Pedaling Through the Snow and 11,300 Feet Elevation: Day 27
05/16 (Day 27)
Minutes after I hit the road snow covered mounds thousands of feet above me presented themselves in a daunting manner. Rather than feeling fear I saw them as a right of passage to my freedom. Simply by pedaling one pedal at a time I would find myself climbing the snow covered mountains and I would reach the epic summit where my freedom would lay before me. From there I knew I would be seeing many miles of downhill and the great plains of the Midwest would open up to me in the near future. My challenges of frigid cold, snow, and mountain passes would be over in just a few more hours of hard pedaling. Freedom was awaiting me. I would shed my long underwear, bulky sleeping bag, and gear that would not serve a purpose on the populated eastern side of the country. Flat lands would yield easy pedaling and they were on my mind. Cities full of welcoming friends and family were in my imagination. The hardest work would be over. I felt nothing but excitement for what was to come and appreciation for the challenge that stood before me.

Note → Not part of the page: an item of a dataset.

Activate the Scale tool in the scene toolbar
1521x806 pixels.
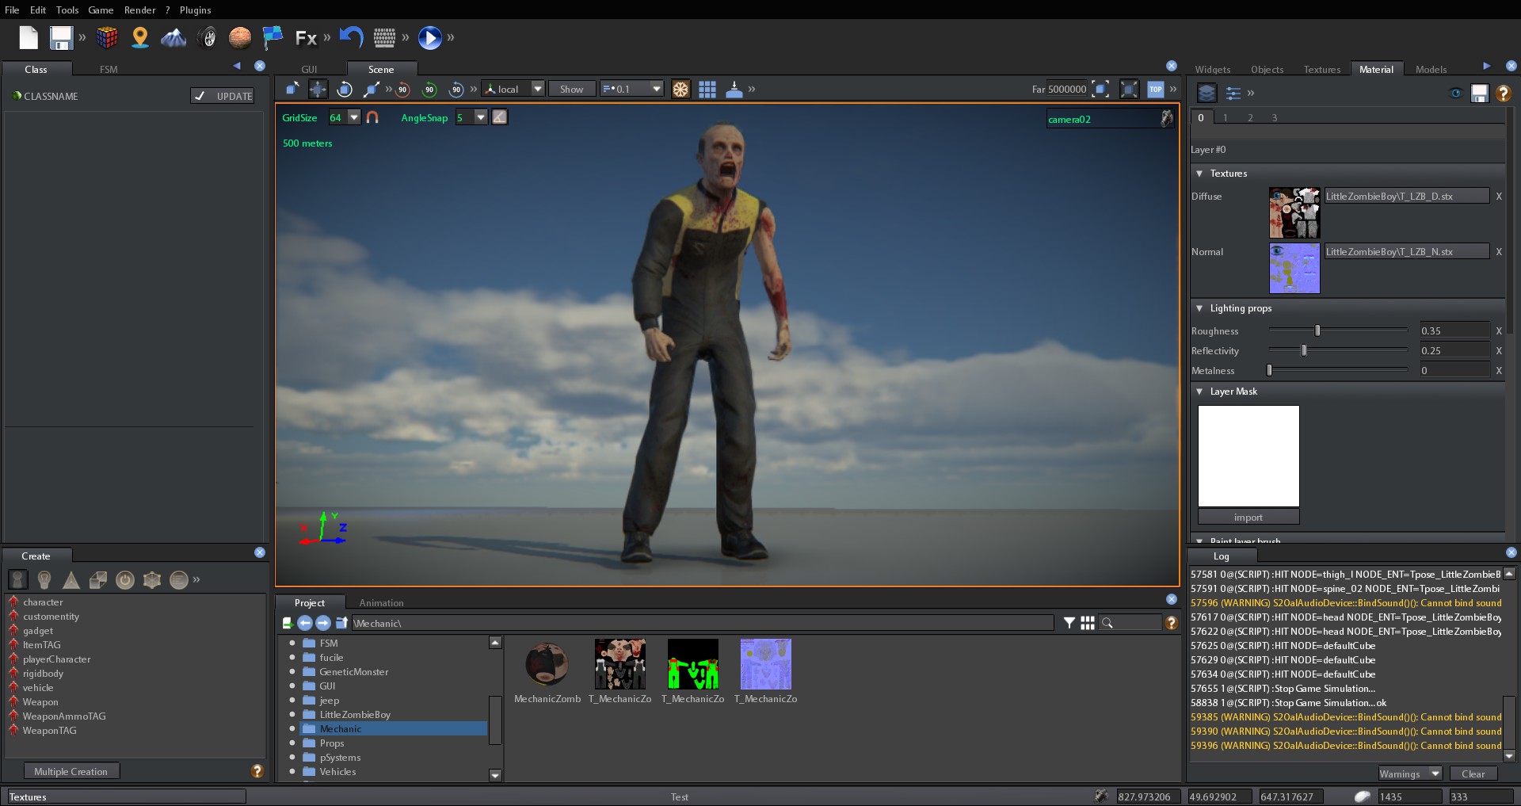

I casually climbed the mountain, switchback after switchback, taking in the natural beauty. The hardy green pine trees and the dazzling white snow provided a back drop for astonishing photo opportunities. 9,000, 10,000, 10,500, and then the elevation began to take its toll on me. Pedaling became forced, breathing became a challenge, and it was obvious I was over two miles above sea level. And then before I knew it I reached Berthoud Pass, 11,306 feet up and the climbing was over. I was cold, short of breath, and fatigued. Miles of down hill awaited me and with little hesitation I bombed down the mountainside, eager to loose a mile of elevation where I knew my body would be warmed by the heat of the sun. It became warmer by the minute and in great admiration I whizzed past beautiful cliffs, roaring snowmelt rivers, and a bountiful forest. The beauty was not quite enough to stop me from moving on but I am certain there will be days in the flat lands of Kansas when I yearn for the Colorado Rockies.

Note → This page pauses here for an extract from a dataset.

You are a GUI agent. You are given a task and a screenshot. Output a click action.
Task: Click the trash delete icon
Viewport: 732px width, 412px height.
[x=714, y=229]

The warmth I was awaiting for did indeed present itself and I continued to descend for the entire afternoon. Fifteen miles on service roads weaving north and south of Interstate 70 eventually led me to Highway 6, which cut through to Golden, Colorado. It was twenty miles more down hill through Clear Creek Canyon. The shoulder was narrow which made the beautiful road quite perilous and hard to fully take in. At one point a snow plow pulled me off to the side of the road and told me bikes were not aloud on this route. I felt I had no choice but to continue on since the only other way would have taken me hours out of the way so I continued on after he drove off. I passed through tunnels carved into the mountains and continued along the riverside. Ten miles down the road another snow plow, or was it the same one, gave me quite the shock. He hovered behind me as a traveled at about twenty-five MPH either trying to run me off the road or protect me from traffic behind him. I’ll never be certain of his intentions but the rush of adrenaline kept me pedaling as fast as my legs could manage. Once at Golden I took a short break and then continued north along highway 93 to Boulder, Colorado.
In Boulder I cleaned up in a river and was greeted by new friends at a party put on by Bobby Noyes at his shop, RockyMounts. Rich Points from Community Cycles, the bike advocacy 1% for the Planet non-profit that I am supporting on this ride welcomed me to Boulder and is hosting me at his home. What a feeling it is to not only be back in civilization but to be in the world renowned city of Boulder, Colorado where bikes are as welcome on the roads as cars and there is a booming local food movement.
Each day on the road is unique and the scenery changes constantly. Each day you must adapt to a new surroundings full of different challenges and different stimulations. The challenges make the rewards even greater and the lonely roads make the cities all the more welcoming.